— begin INPUT RECORDS —

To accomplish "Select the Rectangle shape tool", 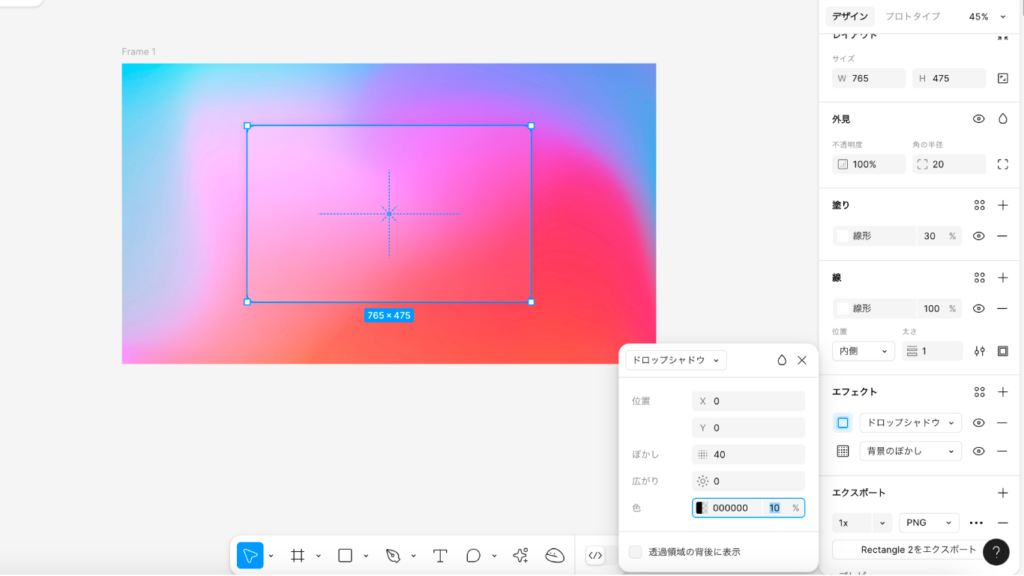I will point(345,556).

— end INPUT RECORDS —
— begin INPUT RECORDS —

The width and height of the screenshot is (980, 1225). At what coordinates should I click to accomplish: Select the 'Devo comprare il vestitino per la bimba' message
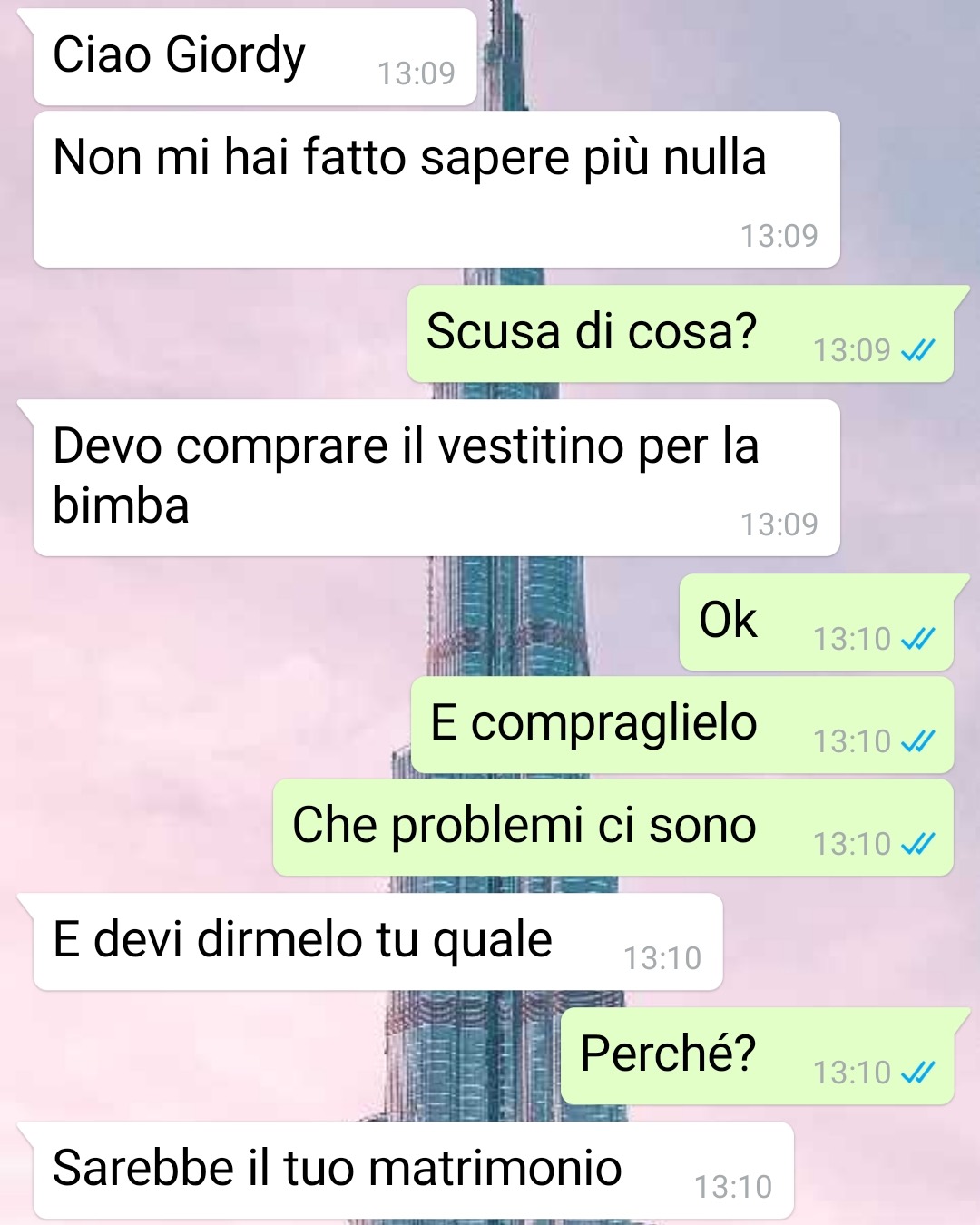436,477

— end INPUT RECORDS —
— begin INPUT RECORDS —

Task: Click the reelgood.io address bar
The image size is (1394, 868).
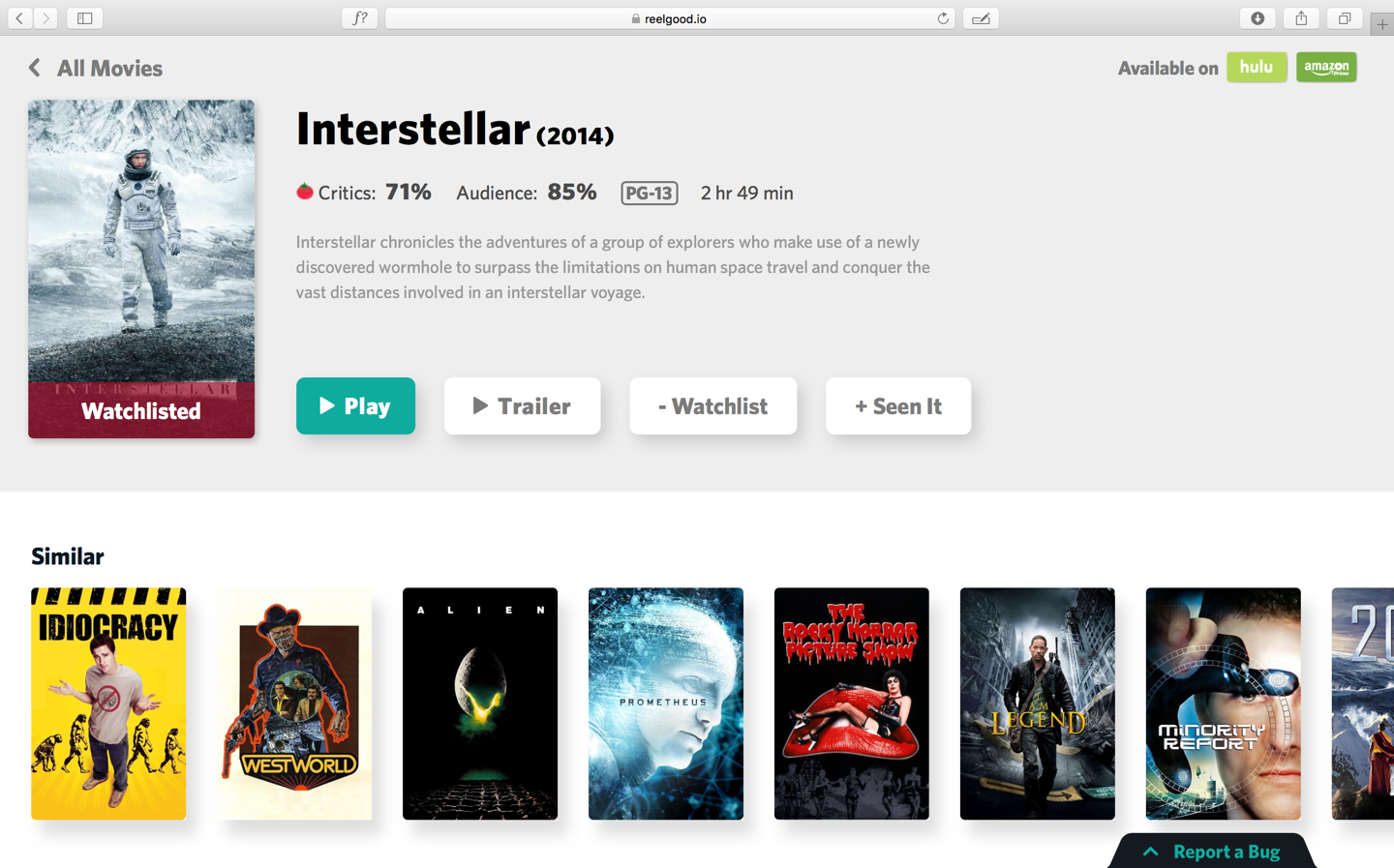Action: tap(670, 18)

— end INPUT RECORDS —

[TO DO]: Update the part of the records that opens with the line containing "Task: Click the reelgood.io address bar" and closes with the line containing "Action: tap(670, 18)" by replacing "address bar" with "URL field". Leave everything else unchanged, and omit the pictures from your answer.

[THE ANSWER]:
Task: Click the reelgood.io URL field
The image size is (1394, 868).
Action: tap(670, 18)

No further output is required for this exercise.